>> begin
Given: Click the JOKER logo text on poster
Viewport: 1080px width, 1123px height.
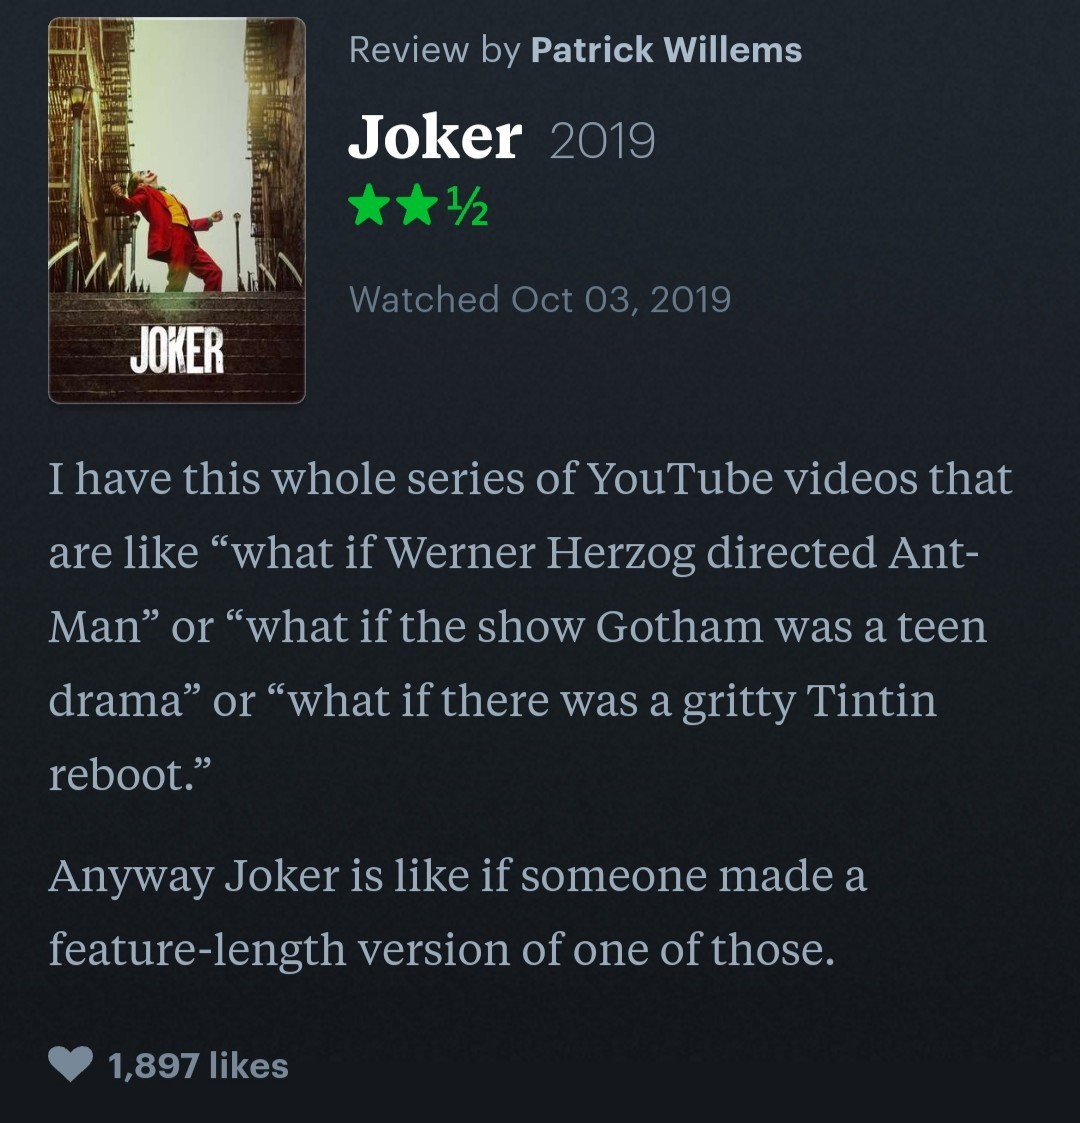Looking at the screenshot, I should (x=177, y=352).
>> end
>> begin
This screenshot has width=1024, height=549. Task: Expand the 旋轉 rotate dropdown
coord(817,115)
>> end
▸ What the exercise asks
Rewrite only the listing lines starting with the line that contains "This screenshot has" and going on through the line that contains "coord(817,115)". Replace "dropdown" with "menu" and change nothing else.

▸ The completed task
This screenshot has width=1024, height=549. Task: Expand the 旋轉 rotate menu
coord(817,115)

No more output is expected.